In this post, we will talk about the stereochemistry of radical halogenation leading to racemic mixture of enantiomers or diastereomers.
Before getting into more details, let’s recall that radicals are similar to carbocations as both are trigonal planar, sp2-hybrydized atoms following the same stability trend:
This pattern of stability determines the selectivity of radical halogenation:
The more substituted carbons are more reactive in radical halogenation and this especially applicable to the bromination where the more substituted haloalkane predominates.
Notice that the primary position is also reactive and some 1-bromobutane (achiral) is also formed.
Now, let’s discuss the stereochemistry of this reaction:
The carbon connected to the bromine turned into a chiral center during the reaction and it is the only chiral center of the molecule.
Therebefore, the molecule can exist as two enantiomers:
In fact, the major product of this reaction is a racemic mixture of R and S 2-bromobutne.
The formation of a racemic mixture is somewhat similar to the SN1 mechanism, where the carbocation is attacked by the nucleophile from both sides leading to racemization of the newly-forming chiral center:
Same here, abstraction of a hydrogen atom from the carbon 2 produces a trigonal planar radical with the unpaired electron in the p orbital.
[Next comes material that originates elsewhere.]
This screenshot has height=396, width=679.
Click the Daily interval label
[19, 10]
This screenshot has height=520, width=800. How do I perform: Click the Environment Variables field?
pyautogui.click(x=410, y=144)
This achiral radical then reacts with bromine at either face just like the carbocations do (remember though – these reactions follow different mechanisms):
The radical is flat and reacts at both faces with equal probability creating a racemic mixture of 2-bromobutane enantiomers.
If the starting alkane contains a chirality center, and this center is where the halogen reacts, then again a racemization occurs:
Formation of Diastereomers
Another possibility to consider for the stereochemistry of radical halogenation is then the starting material contains a chirality center that is not involved in the reaction.
If the halogenation produces a new chirality center, then a mixture of diastereomers is obtained:
One thing to mention here is that the presence of a chiral carbon next to the reactivity center influences the stereochemistry of most reactions. And because of this, the diastereomers in the halogenation of chiral substrates may not be formed in equal amounts.